Biden says he 'can't picture' US troops still being in Afghanistan next year

·2 min read
Joe Biden soldiers troops Bagram Kabul Afghanistan
US Vice President Joe Biden with US soldiers at Bagram airbase, north of Kabul, January 12, 2011. SHAH MARAI/AFP via Getty Images
  • Biden said it will be tough to meet a May 1 deadline to withdraw US troops from Afghanistan.

  • "We will leave. The question is when we leave," Biden said.

  • But Biden also said he expects US troops to be out of the country by next year.

  • See more stories on Insider's business page.

President Joe Biden during his first news conference as commander-in-chief on Thursday said it will be tough to meet a May 1 deadline to withdraw US troops from Afghanistan.

"It's going to be hard to meet the May 1 deadline just in terms of tactical reasons," Biden said. "We will leave. The question is when we leave."

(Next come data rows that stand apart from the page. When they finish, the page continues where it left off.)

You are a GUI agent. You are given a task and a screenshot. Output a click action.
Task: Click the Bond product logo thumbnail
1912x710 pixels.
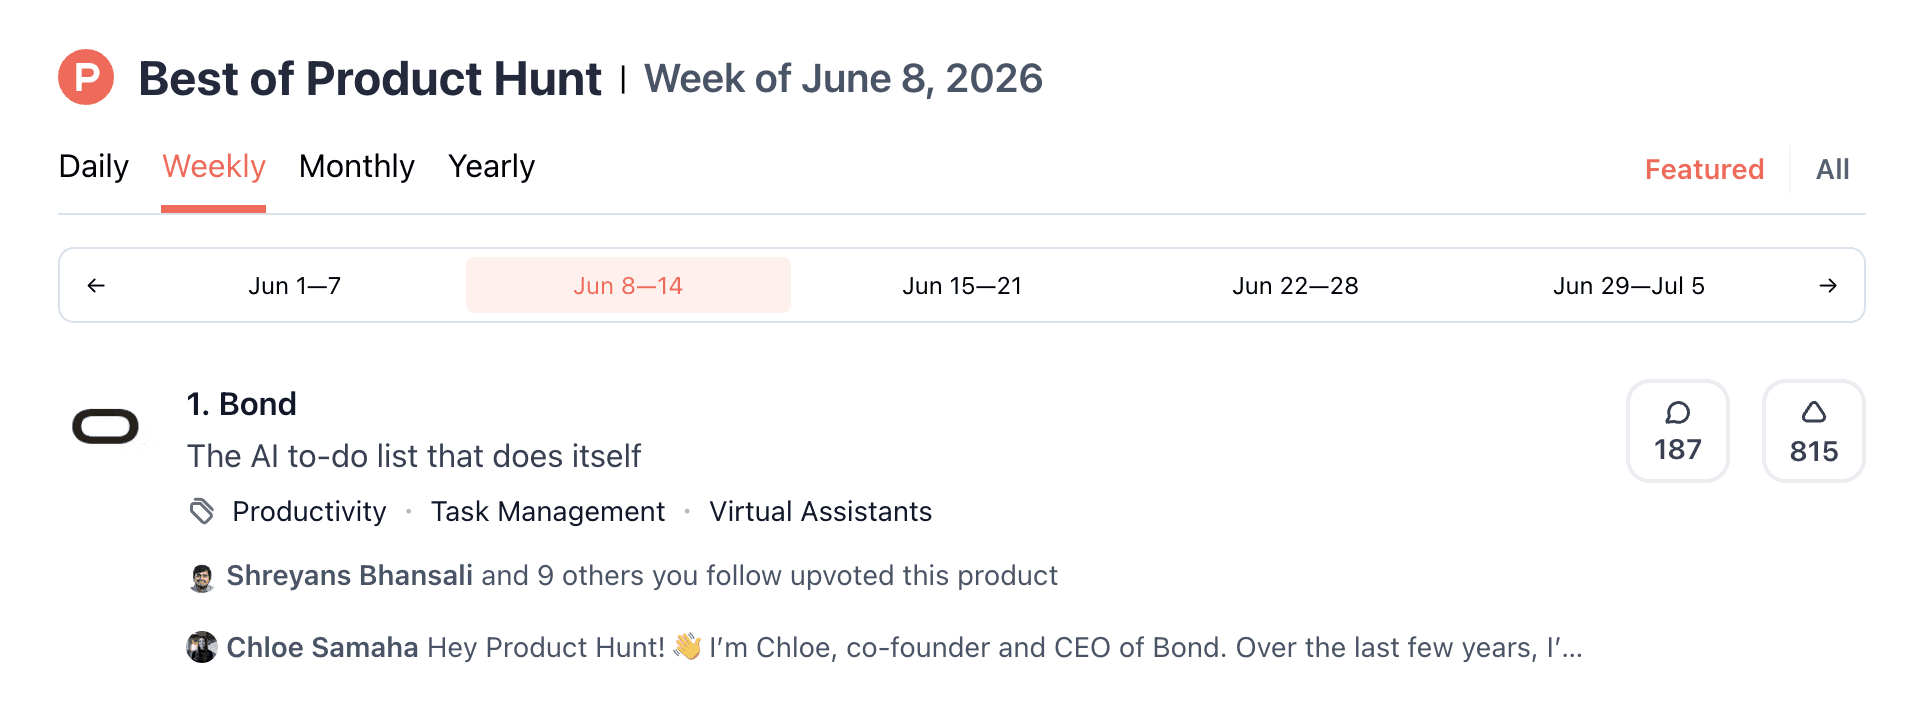[105, 427]
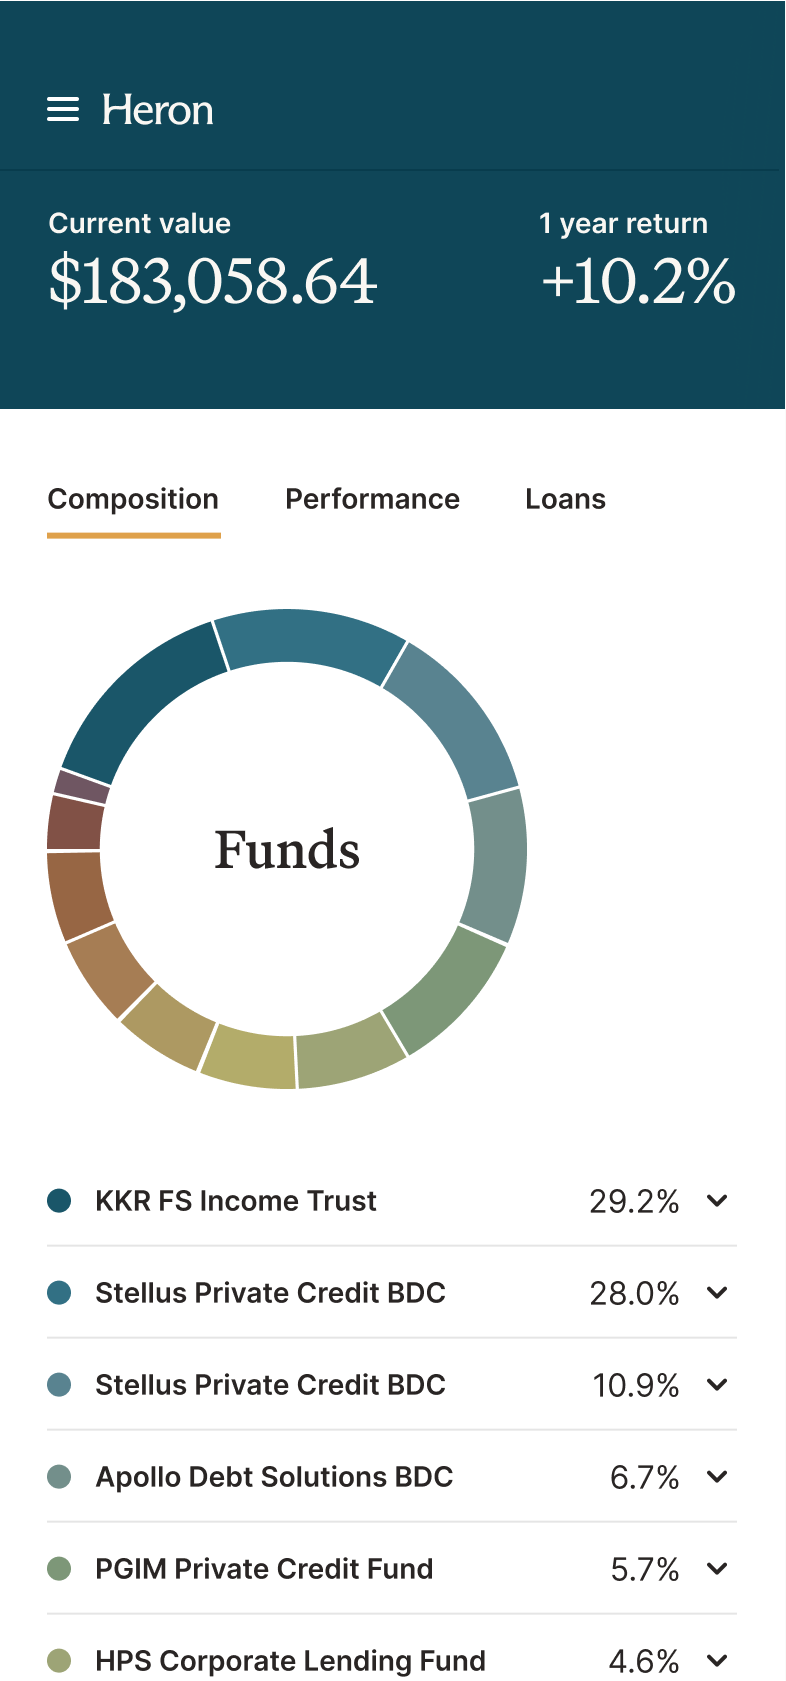Expand HPS Corporate Lending Fund chevron
Screen dimensions: 786x1681
pos(717,1660)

The May 1 deadline was set under an agreement between the Trump administration and the Taliban that did not involve the Afghan government. The Biden administration, wary of the Taliban fully taking over in the event of a US withdrawal, wants to work toward a political settlement involving a transitional government. But Afghan President Ashraf Ghani opposes the proposal, per Reuters.

In short, the peace process remains stalled and what happens next is unclear. Meanwhile, violent attacks continue in Afghanistan, signaling that the Taliban is not living up to the terms of the agreement for a US withdrawal.

"It is not my intention to stay there for a long time. But the question is, how, in what circumstances, do we meet that agreement that was made by President Trump to leave under a deal that looks like it's not being able to be worked out to begin with," Biden said. "How has that done, but we're not staying a long time."

When asked if he expected US troops to remain in Afghanistan into 2022, Biden said, "I can't picture that being the case." This signals that Biden is relatively confident the longest war in US history will come to a conclusion before the end of the year.

There are roughly 2,500 US troops in Afghanistan.

The war in Afghanistan, which began in October 2001, is nearly 20 years old. When it began, Biden was still a senator and he voted in favor of the law that paved the way for the invasion.

Multiple presidents have tried and failed to fully wrap up the conflict in Afghanistan, a country that has often been called the "graveyard of empires."

As a presidential candidate, Biden pledged to end "forever wars" like Afghanistan that came about as part of the global war on terror. In early March, the White House said Biden intended to work with lawmakers to repeal laws passed in the aftermath of the 9/11 terror attacks that opened the door for such conflicts.